Version Control for Data & Code (Git & DVC)
1. Why This Topic Matters
The Failure Mode
A high-value customer churns. The sales VP demands to know why the "Churn Predictor" flagged them as safe. You open the training notebook. It points to s3://bucket/training-data/customer_churn_final_v3.csv. But that file was overwritten last week by an automated pipeline. You have the code, but the data is gone. The explanation is impossible.
The Leadership Reality
- Governance Gap: GDPR and the EU AI Act (Right to Explanation) imply that you can reproduce the state of the system at the moment of inference. Code alone is only half that state.
- Technical Debt: Teams that version code but not data suffer from "silent drift." They cannot distinguish between model regression caused by code bugs versus data quality issues.
- Security: Improper version control is the #1 vector for leaked credentials.
- System-Wide Implication: An AI system is not defined by its code. It is defined by the triplet: (Code, Data, Configuration). If any one of these changes, you have a new system.
2. Core Concepts & Mental Models
The "Atomic System State"
In traditional software, git sha defines the system.

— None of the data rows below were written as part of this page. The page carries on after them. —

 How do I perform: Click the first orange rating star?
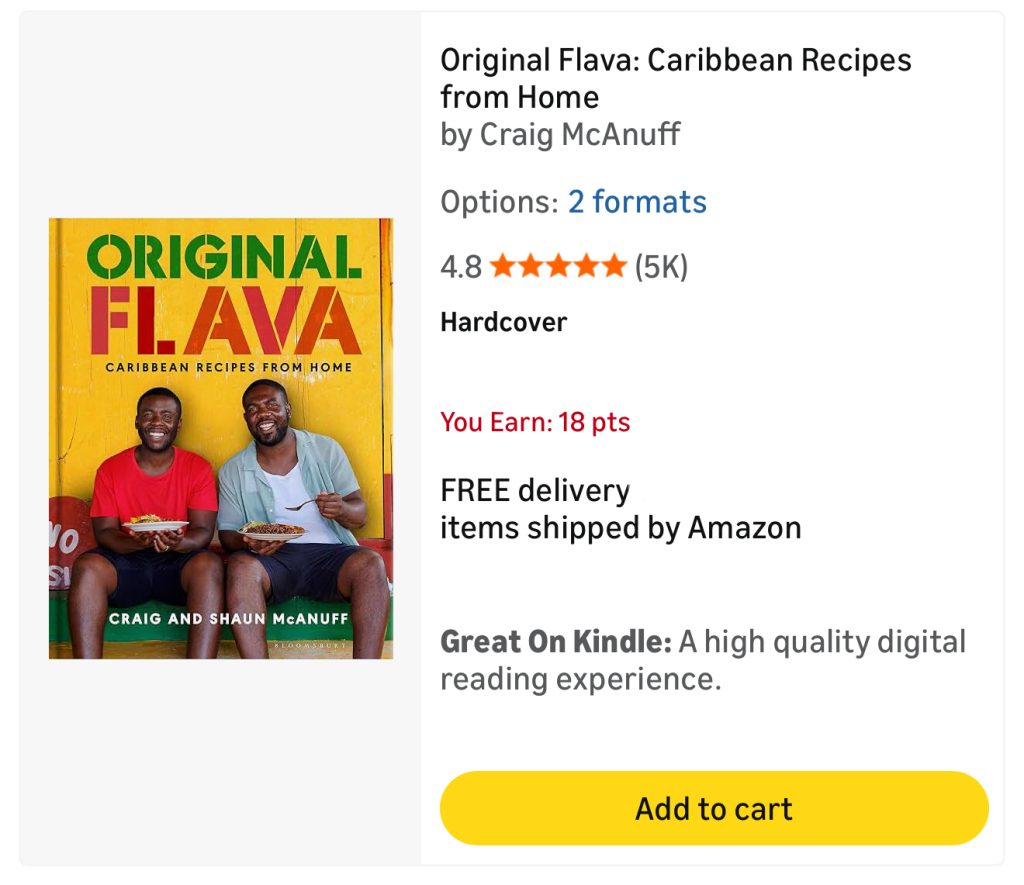(x=502, y=267)
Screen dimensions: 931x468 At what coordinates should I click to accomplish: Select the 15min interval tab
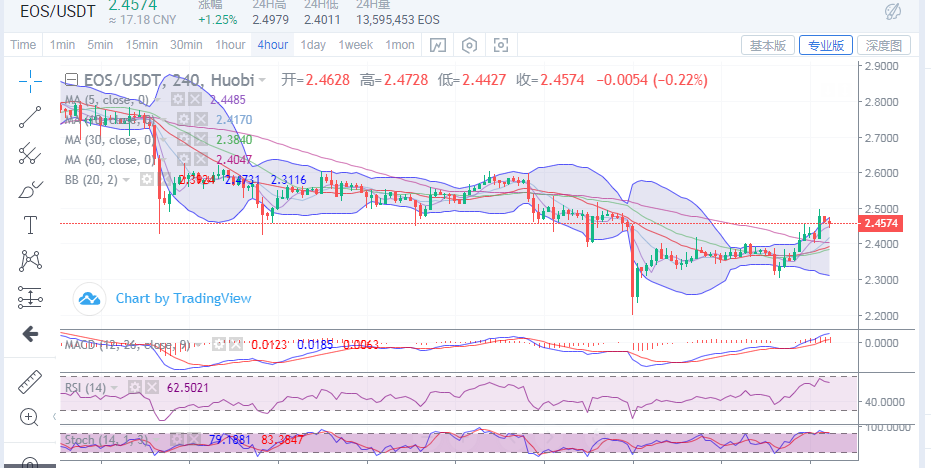coord(141,45)

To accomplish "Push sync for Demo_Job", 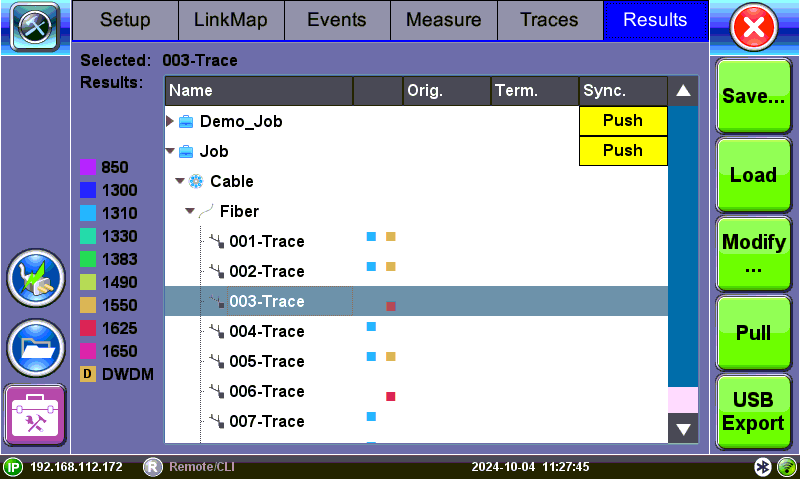I will click(623, 121).
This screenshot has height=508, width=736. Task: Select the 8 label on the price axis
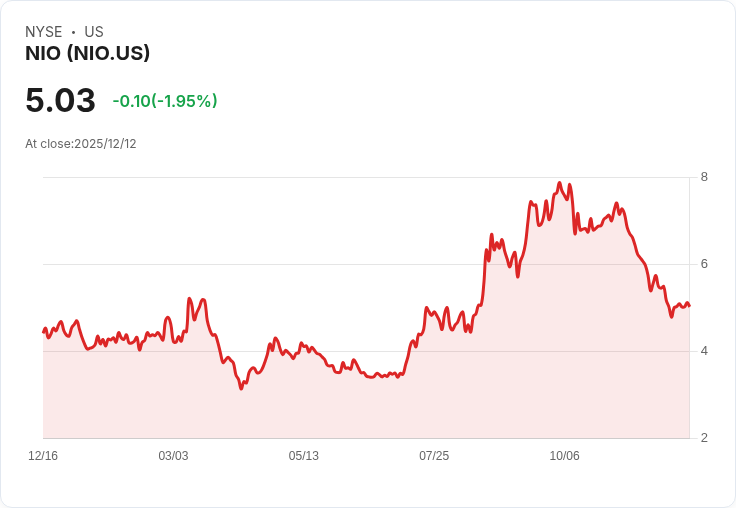(704, 177)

In AI Engineering, the system definition is:
You must be able to deploy or rollback this entire triplet as a single unit.
Pointer vs. Blob Storage
Git is designed for text (diffs). It chokes on large binaries (datasets/models).
- Git: Tracks the logic and the pointers (metadata files).
- DVC (Data Version Control): Tracks the blobs (large files) and stores them in cheap object storage (S3/GCS/Azure), while syncing the metadata to Git.
The "Clean Repo" Policy
Production training jobs should never run from a "dirty" workspace (uncommitted changes). If the code isn't committed, the result is an "orphan model", a binary with no parentage, effectively useless for long-term business value.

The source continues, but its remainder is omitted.